Task material below:
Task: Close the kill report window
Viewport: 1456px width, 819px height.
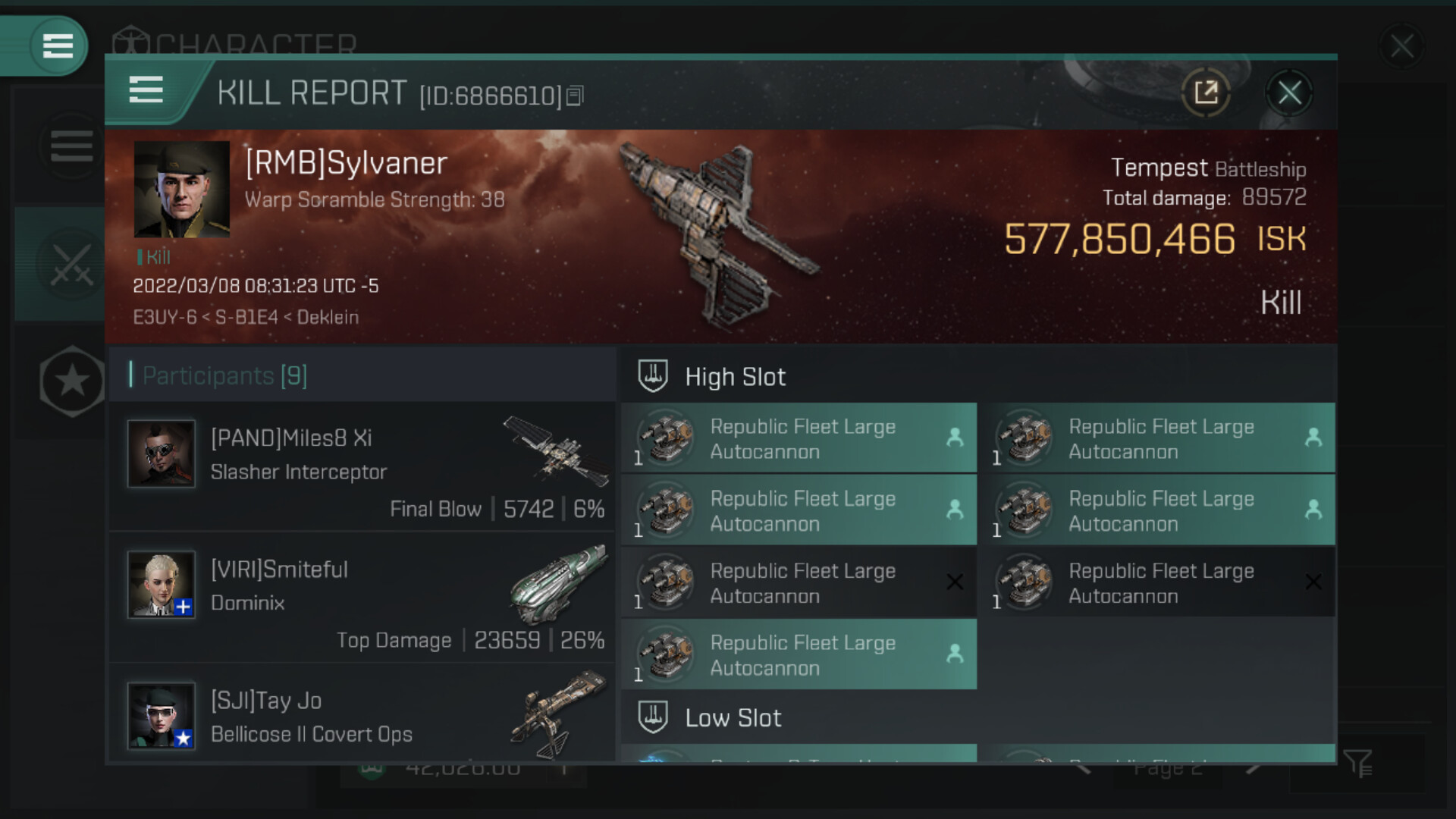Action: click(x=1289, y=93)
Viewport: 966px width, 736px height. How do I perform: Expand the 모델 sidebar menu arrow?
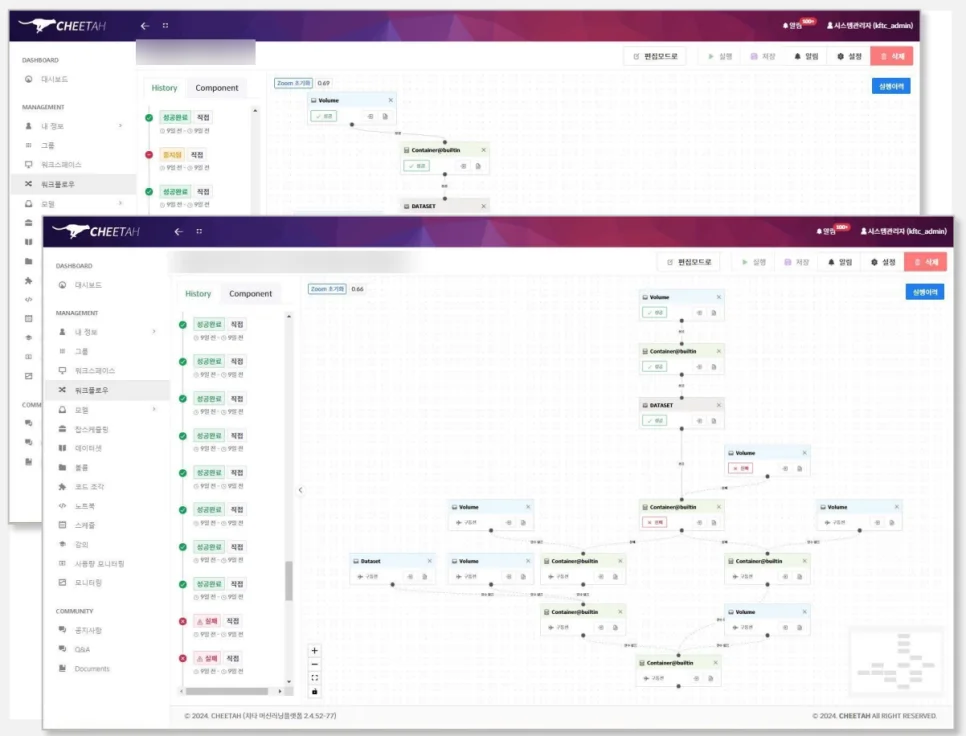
End of Task material.
Task material below:
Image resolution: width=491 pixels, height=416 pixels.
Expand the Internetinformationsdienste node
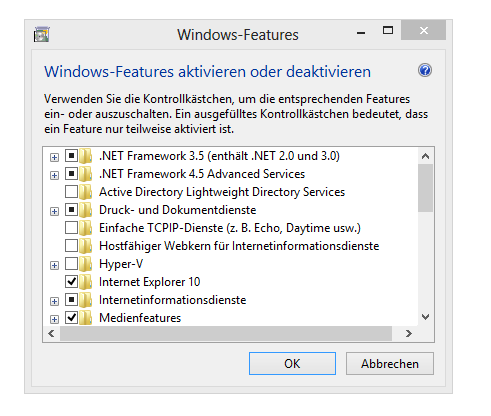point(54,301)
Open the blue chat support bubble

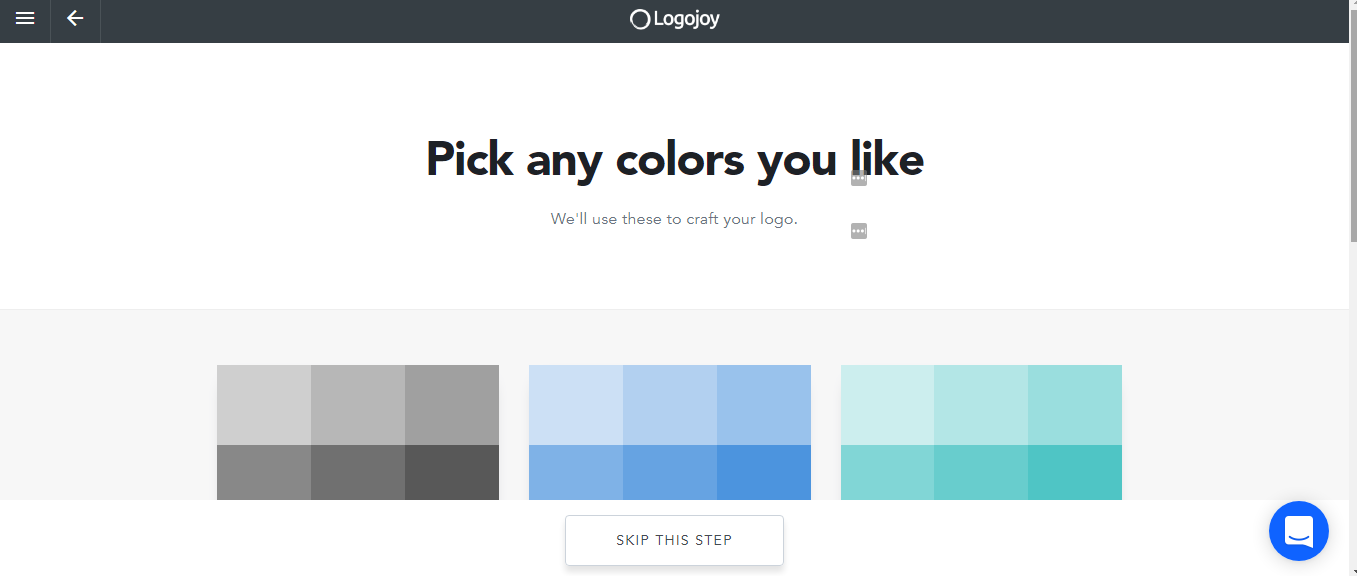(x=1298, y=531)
End of Task material.
The problem:
In the entries above, which lines run from the one with "Viewport: 1456px width, 819px height." up to and including the one with "Viewport: 966px width, 736px"? Write them out exactly, without the pictures.

Reply:
Viewport: 1456px width, 819px height.
Action: click(x=1289, y=93)
Viewport: 966px width, 736px height. How do I perform: Expand the 모델 sidebar menu arrow?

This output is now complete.